### Problem to work on:
Which of the lines below holds the string "Switch"? Copy every line that does.

*** Input material ***

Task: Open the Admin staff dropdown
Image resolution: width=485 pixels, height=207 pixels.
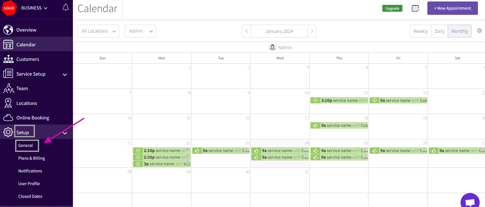Action: 140,31
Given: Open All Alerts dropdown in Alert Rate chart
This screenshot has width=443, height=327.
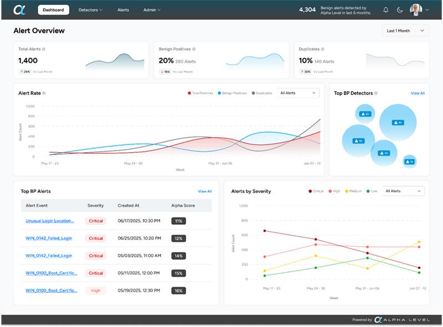Looking at the screenshot, I should tap(298, 93).
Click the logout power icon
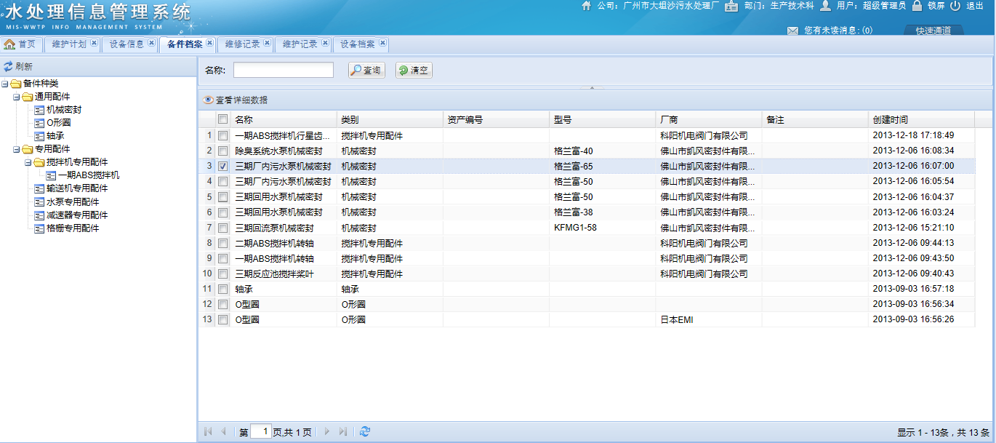The width and height of the screenshot is (996, 443). pyautogui.click(x=955, y=6)
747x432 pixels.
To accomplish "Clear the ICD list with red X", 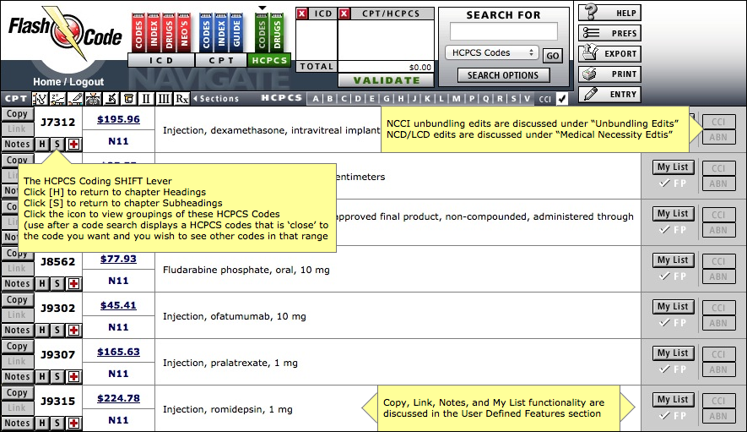I will coord(302,14).
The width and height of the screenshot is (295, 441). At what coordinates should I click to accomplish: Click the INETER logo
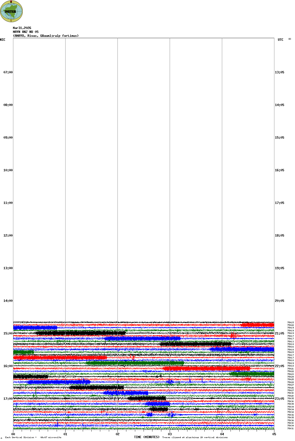click(11, 11)
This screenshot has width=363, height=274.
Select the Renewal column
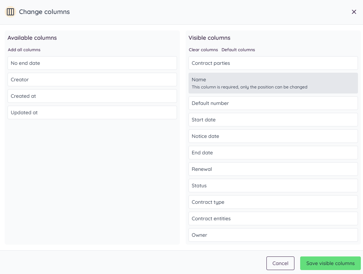click(x=273, y=169)
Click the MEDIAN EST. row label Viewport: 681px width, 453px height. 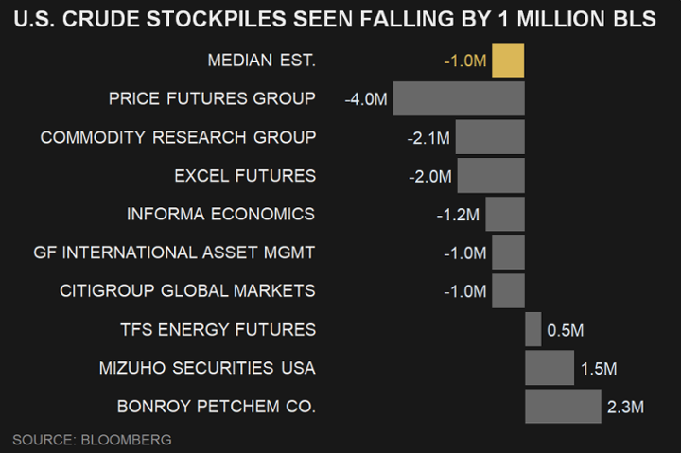click(x=261, y=61)
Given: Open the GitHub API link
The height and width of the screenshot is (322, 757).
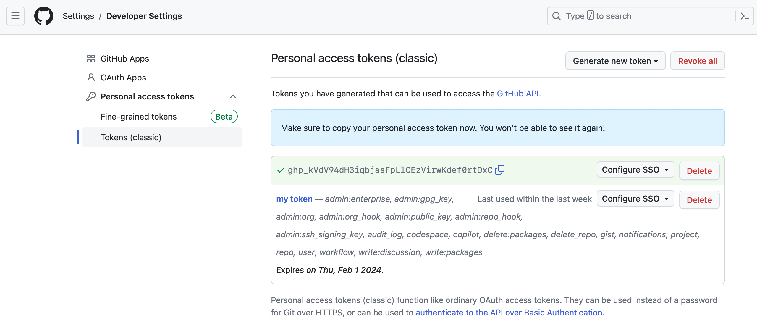Looking at the screenshot, I should pos(517,94).
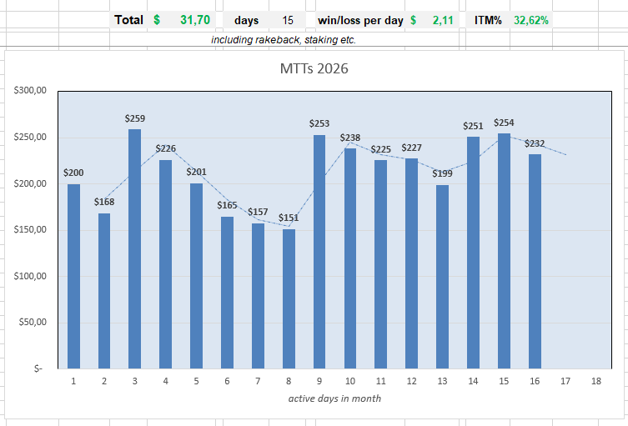Viewport: 628px width, 426px height.
Task: Click the note including rakeback, staking etc.
Action: [x=284, y=40]
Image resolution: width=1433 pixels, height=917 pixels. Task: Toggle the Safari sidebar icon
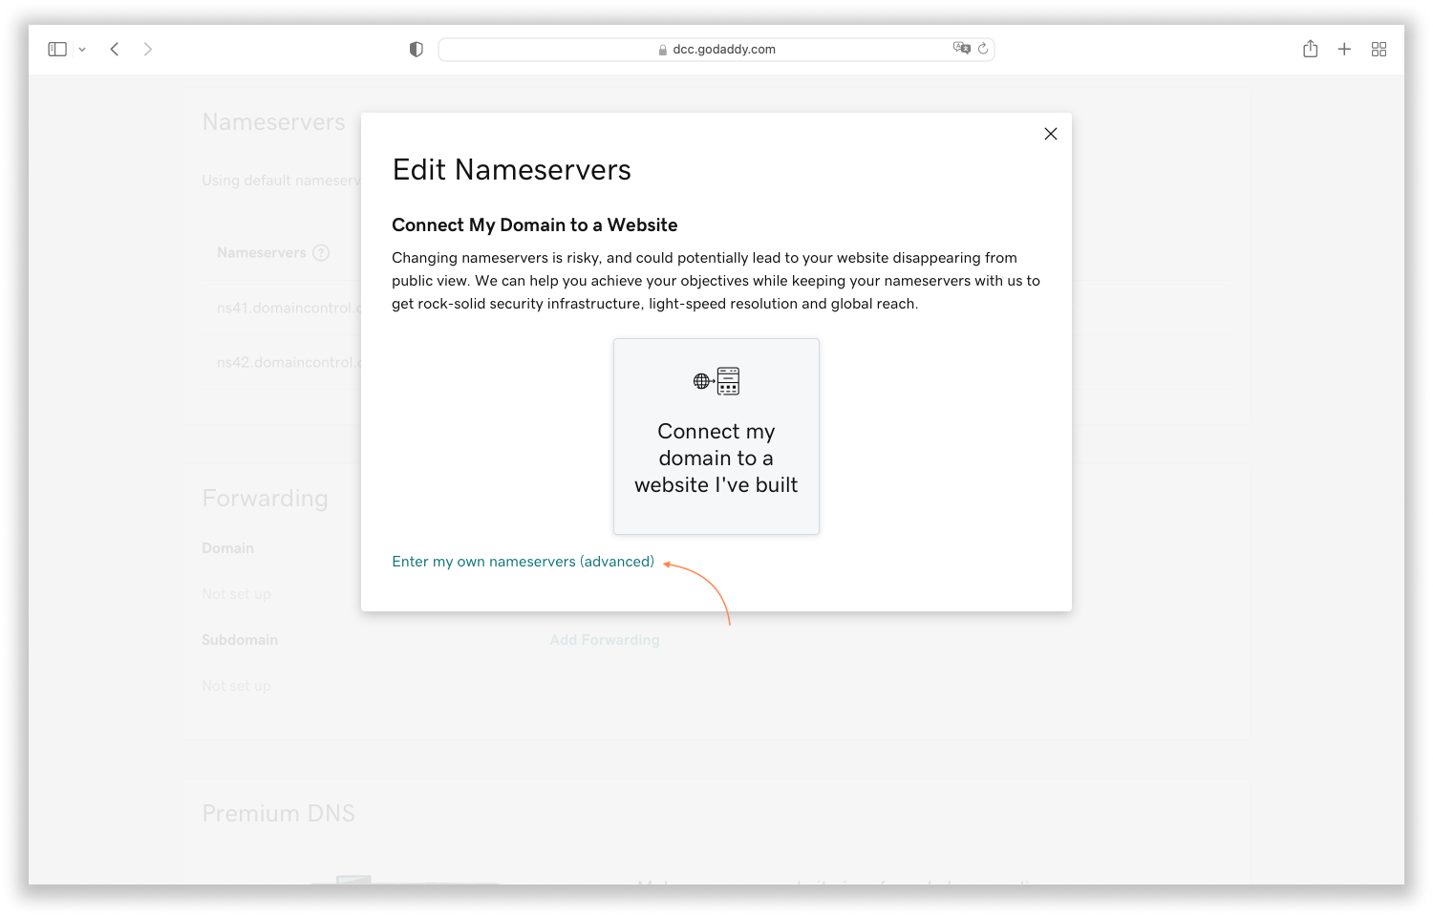(57, 49)
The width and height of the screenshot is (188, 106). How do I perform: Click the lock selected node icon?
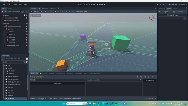(48, 11)
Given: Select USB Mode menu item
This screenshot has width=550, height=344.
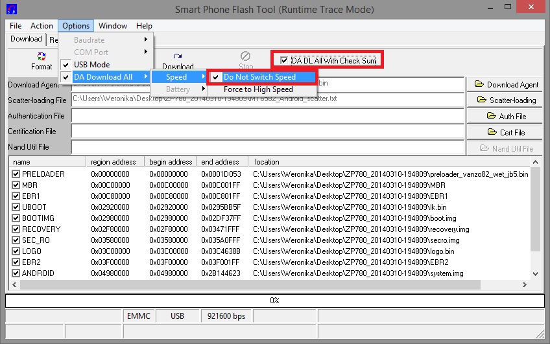Looking at the screenshot, I should [91, 65].
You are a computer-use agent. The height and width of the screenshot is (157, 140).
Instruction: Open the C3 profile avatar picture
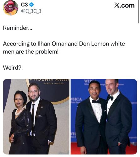[11, 8]
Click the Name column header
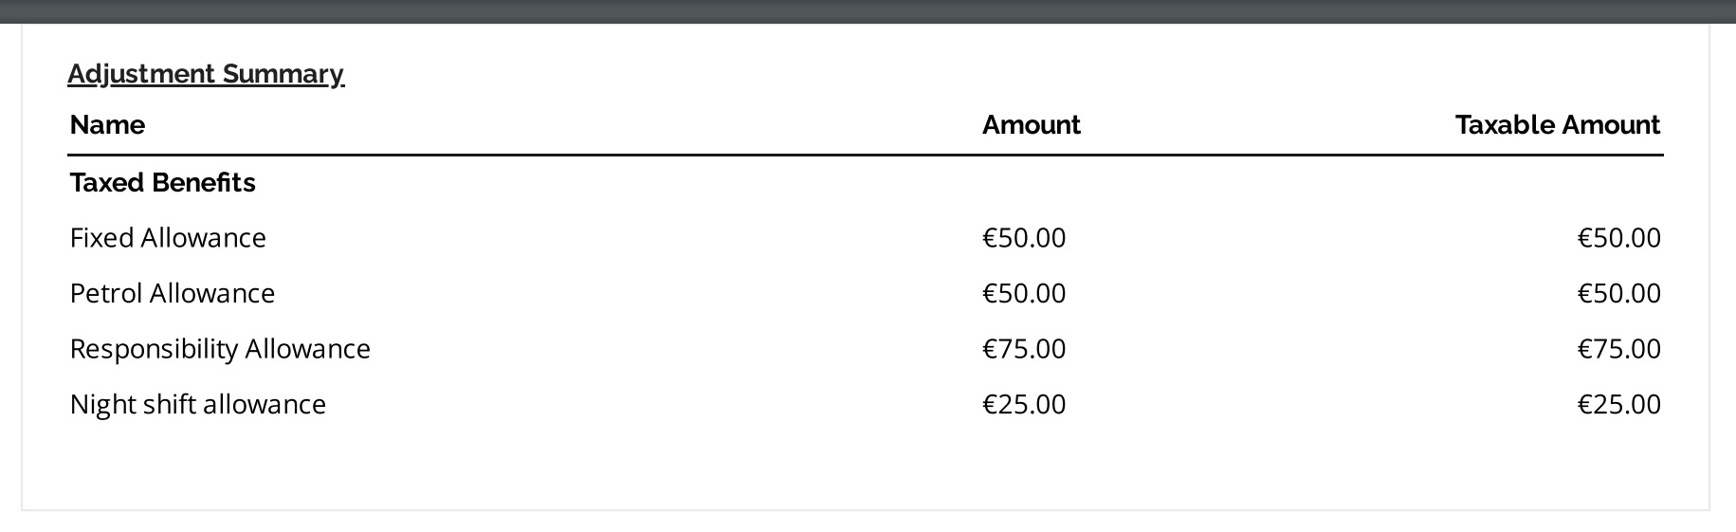The width and height of the screenshot is (1736, 532). pyautogui.click(x=107, y=125)
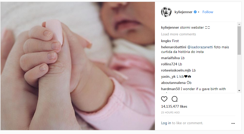Open the Log in link

(x=166, y=123)
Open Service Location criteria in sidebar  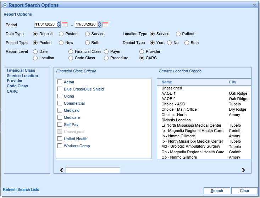(22, 76)

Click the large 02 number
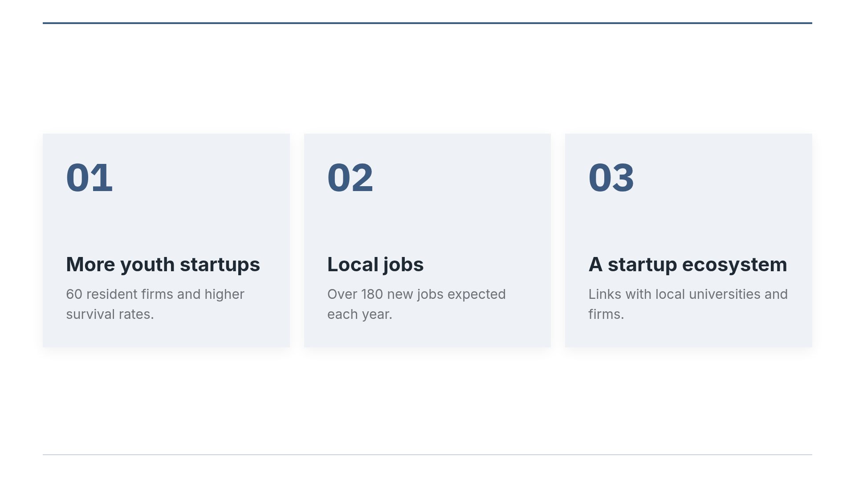pyautogui.click(x=350, y=178)
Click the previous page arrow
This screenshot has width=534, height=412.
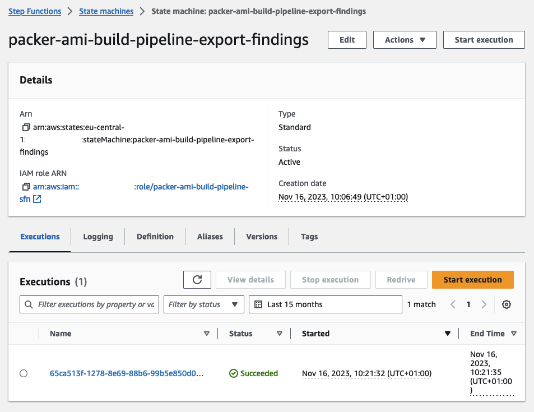[x=453, y=304]
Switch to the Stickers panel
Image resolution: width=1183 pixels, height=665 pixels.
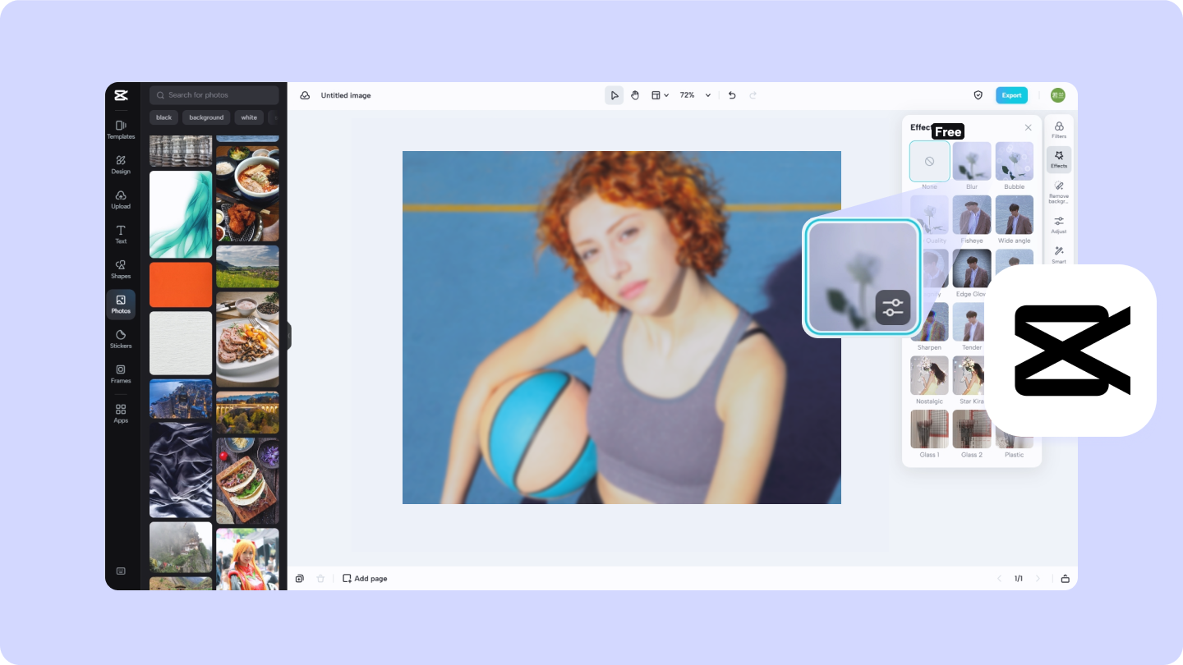(121, 339)
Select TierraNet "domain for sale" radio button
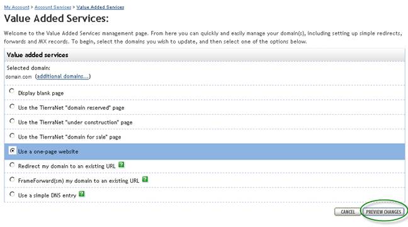 12,136
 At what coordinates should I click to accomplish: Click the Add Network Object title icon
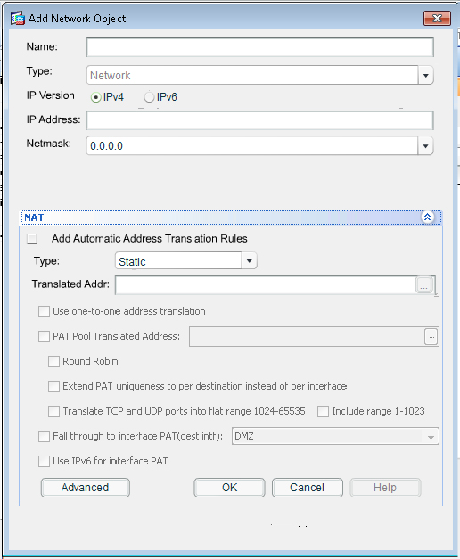click(18, 18)
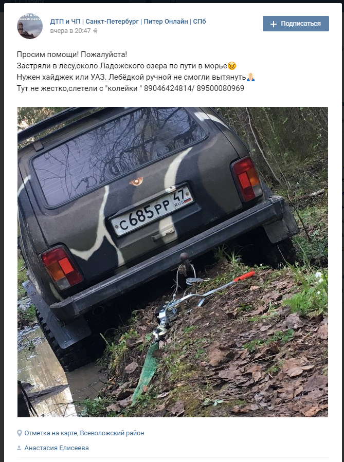Screen dimensions: 344x462
Task: Click the line Просим помощи! Пожалуйста!
Action: coord(72,54)
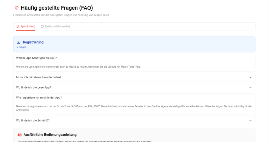Click the phone icon on App tab
The height and width of the screenshot is (142, 269).
coord(18,26)
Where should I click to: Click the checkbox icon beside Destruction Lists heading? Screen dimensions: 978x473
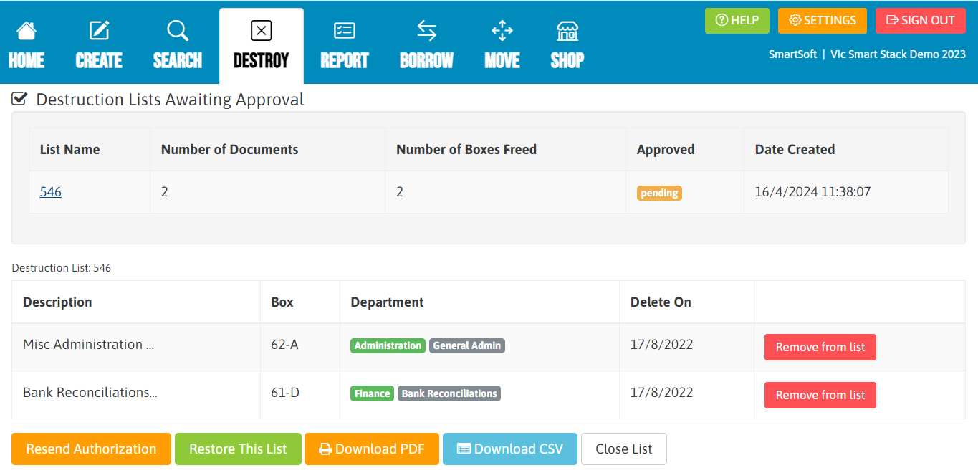click(20, 99)
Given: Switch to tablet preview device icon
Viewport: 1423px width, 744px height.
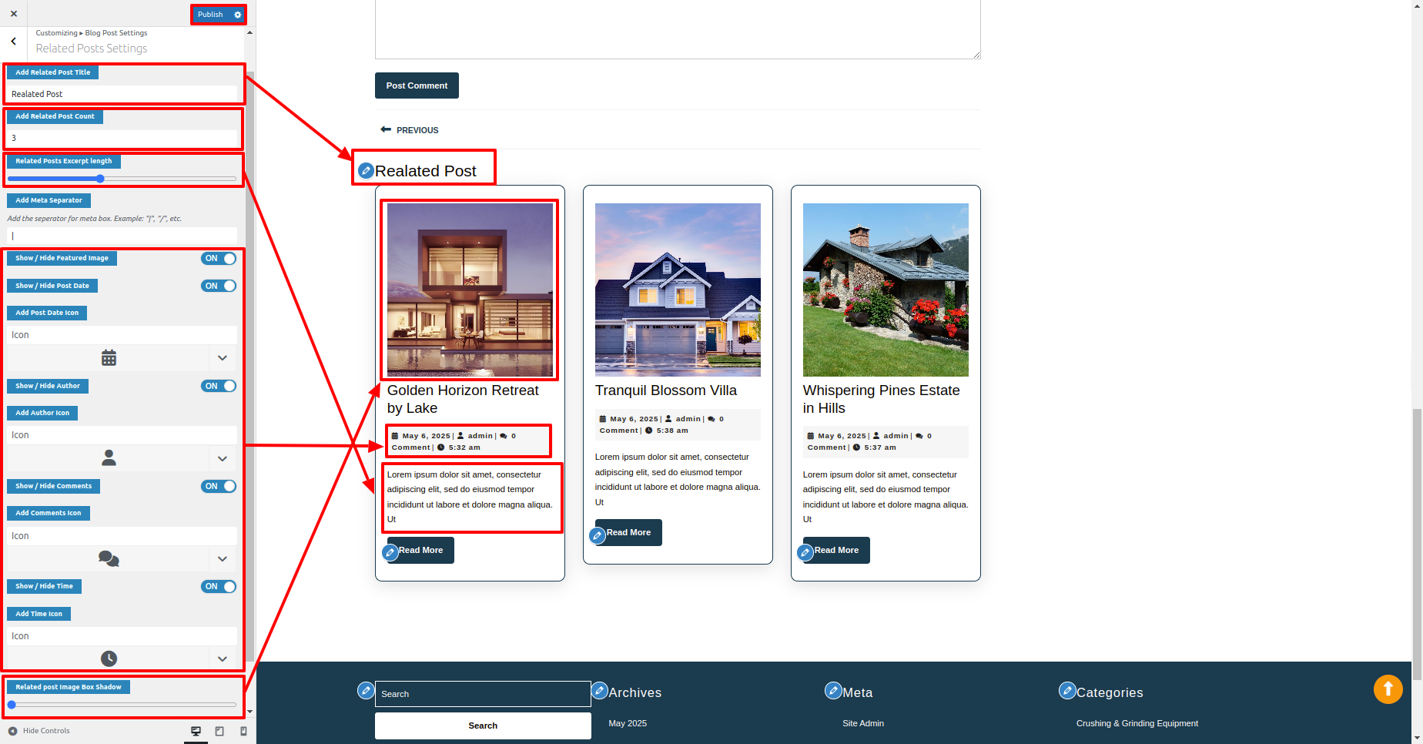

*** End of Input material ***

### Solution to the exercise:
Switch to the Stickers panel
Given: Switch to tablet preview device icon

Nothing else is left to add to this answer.